[DATA UNDER STUDY Boundary: Start]
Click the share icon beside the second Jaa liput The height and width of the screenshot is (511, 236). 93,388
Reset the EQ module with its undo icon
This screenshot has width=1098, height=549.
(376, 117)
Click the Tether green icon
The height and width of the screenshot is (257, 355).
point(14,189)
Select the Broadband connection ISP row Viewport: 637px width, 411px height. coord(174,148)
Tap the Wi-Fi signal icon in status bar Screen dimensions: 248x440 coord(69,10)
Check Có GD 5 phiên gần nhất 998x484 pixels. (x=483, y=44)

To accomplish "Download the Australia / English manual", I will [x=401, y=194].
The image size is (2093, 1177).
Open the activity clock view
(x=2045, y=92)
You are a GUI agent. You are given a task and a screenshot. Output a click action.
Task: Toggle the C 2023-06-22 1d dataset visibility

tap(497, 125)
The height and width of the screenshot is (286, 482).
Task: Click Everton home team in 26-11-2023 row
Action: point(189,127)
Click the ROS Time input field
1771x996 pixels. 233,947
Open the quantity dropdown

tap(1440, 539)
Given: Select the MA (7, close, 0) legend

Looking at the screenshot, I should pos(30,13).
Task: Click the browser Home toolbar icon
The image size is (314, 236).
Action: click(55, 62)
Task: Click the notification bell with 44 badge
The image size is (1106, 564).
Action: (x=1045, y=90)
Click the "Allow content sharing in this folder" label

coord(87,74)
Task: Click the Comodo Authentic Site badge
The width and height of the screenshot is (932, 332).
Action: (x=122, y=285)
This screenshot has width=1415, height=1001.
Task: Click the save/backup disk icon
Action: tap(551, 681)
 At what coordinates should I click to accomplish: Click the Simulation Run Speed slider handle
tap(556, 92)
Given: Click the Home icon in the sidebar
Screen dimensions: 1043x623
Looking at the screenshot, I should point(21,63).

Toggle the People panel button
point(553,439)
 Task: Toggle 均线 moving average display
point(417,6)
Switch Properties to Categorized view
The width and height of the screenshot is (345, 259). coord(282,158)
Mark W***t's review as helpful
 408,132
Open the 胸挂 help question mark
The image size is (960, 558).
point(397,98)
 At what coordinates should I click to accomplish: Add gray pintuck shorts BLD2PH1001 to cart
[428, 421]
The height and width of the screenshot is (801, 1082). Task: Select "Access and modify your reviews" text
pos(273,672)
[DATA UNDER STUDY Boundary: End]
INSTRUCTIONS FOR THE TASK: Go through the records above and copy every line holding the word "with".

ANSWER BOX:
Reset the EQ module with its undo icon
Task: Click the notification bell with 44 badge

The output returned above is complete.